Congress has taken action to mitigate some of the recent MPFS cuts on a temporary basis, however, reimbursement continues to decline. According to an American Medical Association analysis of Medicare trustees data, when adjusted for inflation, Medicare payments to clinicians have declined by 26% from 2001-2023. The failure of the MPFS to keep pace with the true cost of providing care, combined with year-over-year cuts resulting from the application of budget neutrality, sequestration, and a paucity of available alternative payment models and value-based-care models, clearly demonstrates the Medicare payment system is broken. The addition of an inflationary update will provide budgetary stability as clinicians, many of whom are small business owners, contend with a wide range of shifting economic factors, such as increasing administrative burdens, staff salaries, office rent, and purchasing of essential technology.

A full list of congressional representatives who have signed on to H.R.2474 can be found here. If you need help connecting with your congressional representatives, contact the WSMA policy department at policy@wsma.org.

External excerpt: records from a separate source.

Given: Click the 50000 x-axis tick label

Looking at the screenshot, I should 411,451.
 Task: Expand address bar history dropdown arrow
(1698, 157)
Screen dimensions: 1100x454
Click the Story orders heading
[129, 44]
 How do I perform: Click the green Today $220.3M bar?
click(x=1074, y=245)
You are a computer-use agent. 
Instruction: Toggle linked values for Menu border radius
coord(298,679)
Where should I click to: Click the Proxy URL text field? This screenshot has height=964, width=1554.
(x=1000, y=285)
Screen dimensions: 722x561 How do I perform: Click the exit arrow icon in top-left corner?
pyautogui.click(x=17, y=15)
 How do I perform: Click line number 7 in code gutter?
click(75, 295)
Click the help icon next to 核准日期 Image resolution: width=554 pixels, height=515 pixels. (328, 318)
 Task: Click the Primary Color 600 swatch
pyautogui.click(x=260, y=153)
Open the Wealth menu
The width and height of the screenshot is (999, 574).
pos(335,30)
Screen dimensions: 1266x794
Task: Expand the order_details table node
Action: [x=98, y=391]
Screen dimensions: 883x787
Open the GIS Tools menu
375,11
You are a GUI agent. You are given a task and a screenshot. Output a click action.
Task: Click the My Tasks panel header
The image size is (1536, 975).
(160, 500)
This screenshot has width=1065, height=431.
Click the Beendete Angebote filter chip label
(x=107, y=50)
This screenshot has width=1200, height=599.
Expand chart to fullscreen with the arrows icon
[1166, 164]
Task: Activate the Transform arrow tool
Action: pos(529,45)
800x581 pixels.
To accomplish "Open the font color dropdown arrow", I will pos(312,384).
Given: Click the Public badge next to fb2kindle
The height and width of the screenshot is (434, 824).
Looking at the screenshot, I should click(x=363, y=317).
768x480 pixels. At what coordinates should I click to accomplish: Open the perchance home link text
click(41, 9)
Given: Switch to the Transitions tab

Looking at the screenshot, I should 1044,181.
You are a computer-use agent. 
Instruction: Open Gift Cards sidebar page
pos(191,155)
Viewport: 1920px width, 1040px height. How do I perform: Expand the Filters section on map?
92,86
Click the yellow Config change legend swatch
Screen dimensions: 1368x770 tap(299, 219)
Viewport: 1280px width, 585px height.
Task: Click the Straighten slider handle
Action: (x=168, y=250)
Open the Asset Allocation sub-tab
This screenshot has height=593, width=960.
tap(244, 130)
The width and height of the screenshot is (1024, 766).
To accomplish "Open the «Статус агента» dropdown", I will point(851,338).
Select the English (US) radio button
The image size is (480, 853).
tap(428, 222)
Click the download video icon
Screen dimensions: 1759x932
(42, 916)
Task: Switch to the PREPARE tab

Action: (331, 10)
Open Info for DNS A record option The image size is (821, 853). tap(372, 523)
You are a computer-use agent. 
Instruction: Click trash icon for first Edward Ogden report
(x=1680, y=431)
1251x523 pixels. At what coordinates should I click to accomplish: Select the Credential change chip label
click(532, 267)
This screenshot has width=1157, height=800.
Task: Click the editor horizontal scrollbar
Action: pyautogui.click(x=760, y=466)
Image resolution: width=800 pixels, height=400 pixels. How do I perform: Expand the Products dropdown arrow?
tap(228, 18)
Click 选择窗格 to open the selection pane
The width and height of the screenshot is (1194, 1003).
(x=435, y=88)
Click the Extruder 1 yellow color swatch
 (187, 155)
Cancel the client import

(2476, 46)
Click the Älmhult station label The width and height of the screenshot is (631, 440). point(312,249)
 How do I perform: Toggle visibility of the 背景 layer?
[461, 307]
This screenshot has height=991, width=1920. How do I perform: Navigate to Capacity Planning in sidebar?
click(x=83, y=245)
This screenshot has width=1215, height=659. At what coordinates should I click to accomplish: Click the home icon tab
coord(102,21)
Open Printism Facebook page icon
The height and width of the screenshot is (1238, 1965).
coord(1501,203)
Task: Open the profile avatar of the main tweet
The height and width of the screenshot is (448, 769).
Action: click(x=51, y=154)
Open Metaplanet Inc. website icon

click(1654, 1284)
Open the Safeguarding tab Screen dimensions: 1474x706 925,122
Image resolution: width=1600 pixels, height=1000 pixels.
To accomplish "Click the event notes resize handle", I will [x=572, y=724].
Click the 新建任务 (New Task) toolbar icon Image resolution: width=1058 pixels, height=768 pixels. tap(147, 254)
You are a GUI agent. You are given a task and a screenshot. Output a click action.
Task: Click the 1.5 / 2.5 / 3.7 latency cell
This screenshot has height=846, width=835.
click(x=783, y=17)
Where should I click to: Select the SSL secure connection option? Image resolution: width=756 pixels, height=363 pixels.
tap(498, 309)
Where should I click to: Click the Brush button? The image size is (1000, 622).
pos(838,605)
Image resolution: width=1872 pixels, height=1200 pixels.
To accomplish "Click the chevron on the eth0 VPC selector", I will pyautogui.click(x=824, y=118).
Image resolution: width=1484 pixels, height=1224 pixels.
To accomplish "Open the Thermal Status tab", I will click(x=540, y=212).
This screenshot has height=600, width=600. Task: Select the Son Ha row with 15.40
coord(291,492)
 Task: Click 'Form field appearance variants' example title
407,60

More information on the Medicare payment cuts can be found at fixmedicarenow.org/resources.

Rewarding the Value of Physician Care

Leading the charge to reform Medicare physician payment is a core element of the AMA's Recovery Plan for America's Physicians, along with fixing prior authorization, supporting telehealth, reducing physician burnout and stopping scope of practice creep.

Physicians deserve payment models that recognize and invest in their contributions in providing high- value care to patients, while generating cost savings across all parts of Medicare and the broader health care system. In practical terms, this means directly rewarding the value of care that physicians offer to patients, as opposed to administrative tasks such as data entry that are often irrelevant to the service being provided.

Advancing value-based care also means encouraging innovation with practices and systems with an emphasis on continuous improvement, boosting the overall quality of care provided to the full spectrum of patient populations, including higher-risk and higher-cost groups. Ideally, a variety of payment models and incentives tailored to the distinct needs of different specialties and practice settings should be in place, along with a financially viable fee-for-service model.

And because the need to embed racial justice and advance equity across all aspects of medicine has never been greater, payment model innovations should be risk-adjusted and reflect the ongoing contributions of physicians to dismantle health disparities. Physicians who address social drivers of care need support as they provide care to historically marginalized, higher risk, and harder-to-reach patient populations. This support should extend to practices of all sizes and in all locations.

One of the biggest problems under the current payment system is the fact that other Medicare providers benefit from built-in updates, such as a medical economic index or an inflationary growth factor, that help offset increases in the cost of providing services - but no such offset exists for physicians.

Just as we didn't get where we are overnight, we are unlikely to secure the massive, badly needed overhaul of the Medicare physician payment system tomorrow. The good news is that we can get there through single-minded determination and the collective efforts of our association, our counterparts in the Federation of Medicine, and the AMA.

Working together, we can place the Medicare payment system back on a sustainable path and ensure that our patients receive the quality care they deserve.